* _Consigne_
Recopiez l'intégralité du matériel ci-dessous, ligne par ligne, sans y changer un seul caractère.

====

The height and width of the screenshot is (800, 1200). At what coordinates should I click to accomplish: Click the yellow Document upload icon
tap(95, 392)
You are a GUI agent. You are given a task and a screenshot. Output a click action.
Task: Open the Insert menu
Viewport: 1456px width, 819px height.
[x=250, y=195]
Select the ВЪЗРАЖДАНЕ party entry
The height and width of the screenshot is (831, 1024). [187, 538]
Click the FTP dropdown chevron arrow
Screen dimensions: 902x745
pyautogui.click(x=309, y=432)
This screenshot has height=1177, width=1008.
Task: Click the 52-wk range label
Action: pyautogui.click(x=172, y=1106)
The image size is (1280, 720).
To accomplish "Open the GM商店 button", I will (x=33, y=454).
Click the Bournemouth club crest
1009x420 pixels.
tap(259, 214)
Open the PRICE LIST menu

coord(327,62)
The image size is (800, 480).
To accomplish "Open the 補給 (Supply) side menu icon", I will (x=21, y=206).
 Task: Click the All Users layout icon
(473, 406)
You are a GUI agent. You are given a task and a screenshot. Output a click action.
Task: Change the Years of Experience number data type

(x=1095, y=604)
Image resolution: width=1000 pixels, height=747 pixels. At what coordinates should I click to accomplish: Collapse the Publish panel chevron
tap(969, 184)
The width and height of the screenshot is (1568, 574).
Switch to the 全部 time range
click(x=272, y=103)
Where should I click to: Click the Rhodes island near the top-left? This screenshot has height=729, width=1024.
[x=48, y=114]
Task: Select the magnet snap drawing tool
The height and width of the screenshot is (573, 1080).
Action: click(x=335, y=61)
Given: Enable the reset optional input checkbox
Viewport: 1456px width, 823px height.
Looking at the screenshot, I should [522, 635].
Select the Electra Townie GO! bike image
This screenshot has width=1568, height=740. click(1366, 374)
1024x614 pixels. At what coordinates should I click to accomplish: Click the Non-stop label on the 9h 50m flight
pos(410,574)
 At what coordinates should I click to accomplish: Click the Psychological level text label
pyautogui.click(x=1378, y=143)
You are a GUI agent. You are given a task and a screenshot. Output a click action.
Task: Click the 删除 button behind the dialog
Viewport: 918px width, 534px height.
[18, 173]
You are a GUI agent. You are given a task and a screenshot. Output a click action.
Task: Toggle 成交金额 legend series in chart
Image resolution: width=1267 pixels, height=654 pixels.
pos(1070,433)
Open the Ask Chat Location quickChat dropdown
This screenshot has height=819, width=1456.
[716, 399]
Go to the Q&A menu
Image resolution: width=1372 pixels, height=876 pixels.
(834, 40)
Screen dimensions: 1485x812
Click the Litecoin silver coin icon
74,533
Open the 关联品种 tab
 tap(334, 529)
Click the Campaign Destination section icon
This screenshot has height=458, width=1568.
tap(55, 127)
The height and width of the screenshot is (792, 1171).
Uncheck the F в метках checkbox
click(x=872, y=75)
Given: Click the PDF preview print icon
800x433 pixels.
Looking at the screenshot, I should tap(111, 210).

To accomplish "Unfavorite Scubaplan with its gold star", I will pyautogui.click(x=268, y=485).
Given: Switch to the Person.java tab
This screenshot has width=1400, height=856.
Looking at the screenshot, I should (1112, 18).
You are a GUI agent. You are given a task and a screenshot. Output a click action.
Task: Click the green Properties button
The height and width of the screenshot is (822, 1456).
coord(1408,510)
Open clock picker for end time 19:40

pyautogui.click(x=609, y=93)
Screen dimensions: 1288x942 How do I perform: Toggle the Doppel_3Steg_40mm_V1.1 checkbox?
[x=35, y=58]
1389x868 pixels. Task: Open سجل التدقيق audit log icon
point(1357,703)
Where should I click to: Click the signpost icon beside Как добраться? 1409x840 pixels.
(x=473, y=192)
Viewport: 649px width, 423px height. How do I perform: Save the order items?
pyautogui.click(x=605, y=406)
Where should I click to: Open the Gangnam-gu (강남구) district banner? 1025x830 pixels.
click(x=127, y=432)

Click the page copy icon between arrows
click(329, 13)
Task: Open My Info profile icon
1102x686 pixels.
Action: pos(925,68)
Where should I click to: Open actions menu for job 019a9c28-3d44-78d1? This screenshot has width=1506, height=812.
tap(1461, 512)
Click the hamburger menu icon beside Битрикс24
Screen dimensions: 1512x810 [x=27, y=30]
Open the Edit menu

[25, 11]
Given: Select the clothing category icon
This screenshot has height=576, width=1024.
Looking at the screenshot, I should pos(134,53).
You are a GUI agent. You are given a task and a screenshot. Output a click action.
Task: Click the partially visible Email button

====

* _Réponse_
The height and width of the screenshot is (800, 1200). At what coordinates should I click to accomplish: Click the yellow Document upload icon
tap(95, 392)
You are a GUI agent. You are given a task and a screenshot. Output a click action.
Task: Open the Insert menu
Viewport: 1456px width, 819px height.
[x=250, y=195]
Select the ВЪЗРАЖДАНЕ party entry
The height and width of the screenshot is (831, 1024). [187, 538]
Click the FTP dropdown chevron arrow
Screen dimensions: 902x745
pyautogui.click(x=309, y=432)
This screenshot has height=1177, width=1008.
Task: Click the 52-wk range label
Action: pyautogui.click(x=172, y=1106)
The image size is (1280, 720).
To accomplish "Open the GM商店 button", I will (x=33, y=454).
Click the Bournemouth club crest
1009x420 pixels.
tap(259, 214)
Open the PRICE LIST menu

coord(327,62)
The image size is (800, 480).
To accomplish "Open the 補給 (Supply) side menu icon", I will (x=21, y=206).
 Task: Click the All Users layout icon
(473, 406)
You are a GUI agent. You are given a task and a screenshot. Output a click action.
Task: Change the Years of Experience number data type

(x=1095, y=604)
Image resolution: width=1000 pixels, height=747 pixels. At what coordinates should I click to accomplish: Collapse the Publish panel chevron
tap(969, 184)
The width and height of the screenshot is (1568, 574).
Switch to the 全部 time range
click(x=272, y=103)
Where should I click to: Click the Rhodes island near the top-left? This screenshot has height=729, width=1024.
[x=48, y=114]
Task: Select the magnet snap drawing tool
The height and width of the screenshot is (573, 1080).
Action: click(x=335, y=61)
Given: Enable the reset optional input checkbox
Viewport: 1456px width, 823px height.
Looking at the screenshot, I should [522, 635].
Select the Electra Townie GO! bike image
This screenshot has width=1568, height=740. click(1366, 374)
1024x614 pixels. At what coordinates should I click to accomplish: Click the Non-stop label on the 9h 50m flight
pos(410,574)
 At what coordinates should I click to accomplish: Click the Psychological level text label
pyautogui.click(x=1378, y=143)
You are a GUI agent. You are given a task and a screenshot. Output a click action.
Task: Click the 删除 button behind the dialog
Viewport: 918px width, 534px height.
[18, 173]
You are a GUI agent. You are given a task and a screenshot. Output a click action.
Task: Toggle 成交金额 legend series in chart
Image resolution: width=1267 pixels, height=654 pixels.
pos(1070,433)
Open the Ask Chat Location quickChat dropdown
This screenshot has height=819, width=1456.
[716, 399]
Go to the Q&A menu
Image resolution: width=1372 pixels, height=876 pixels.
(834, 40)
Screen dimensions: 1485x812
Click the Litecoin silver coin icon
74,533
Open the 关联品种 tab
 tap(334, 529)
Click the Campaign Destination section icon
This screenshot has height=458, width=1568.
tap(55, 127)
The height and width of the screenshot is (792, 1171).
Uncheck the F в метках checkbox
click(x=872, y=75)
Given: Click the PDF preview print icon
800x433 pixels.
Looking at the screenshot, I should tap(111, 210).

To accomplish "Unfavorite Scubaplan with its gold star", I will pyautogui.click(x=268, y=485).
Given: Switch to the Person.java tab
This screenshot has width=1400, height=856.
Looking at the screenshot, I should (1112, 18).
You are a GUI agent. You are given a task and a screenshot. Output a click action.
Task: Click the green Properties button
The height and width of the screenshot is (822, 1456).
coord(1408,510)
Open clock picker for end time 19:40

pyautogui.click(x=609, y=93)
Screen dimensions: 1288x942 How do I perform: Toggle the Doppel_3Steg_40mm_V1.1 checkbox?
[x=35, y=58]
1389x868 pixels. Task: Open سجل التدقيق audit log icon
point(1357,703)
Where should I click to: Click the signpost icon beside Как добраться? 1409x840 pixels.
(x=473, y=192)
Viewport: 649px width, 423px height. How do I perform: Save the order items?
pyautogui.click(x=605, y=406)
Where should I click to: Open the Gangnam-gu (강남구) district banner? 1025x830 pixels.
click(x=127, y=432)

Click the page copy icon between arrows
click(329, 13)
Task: Open My Info profile icon
1102x686 pixels.
Action: pos(925,68)
Where should I click to: Open actions menu for job 019a9c28-3d44-78d1? This screenshot has width=1506, height=812.
tap(1461, 512)
Click the hamburger menu icon beside Битрикс24
Screen dimensions: 1512x810 [x=27, y=30]
Open the Edit menu

[25, 11]
Given: Select the clothing category icon
This screenshot has height=576, width=1024.
Looking at the screenshot, I should pos(134,53).
You are a GUI agent. You are given a task and a screenshot. Output a click action.
Task: Click the partially visible Email button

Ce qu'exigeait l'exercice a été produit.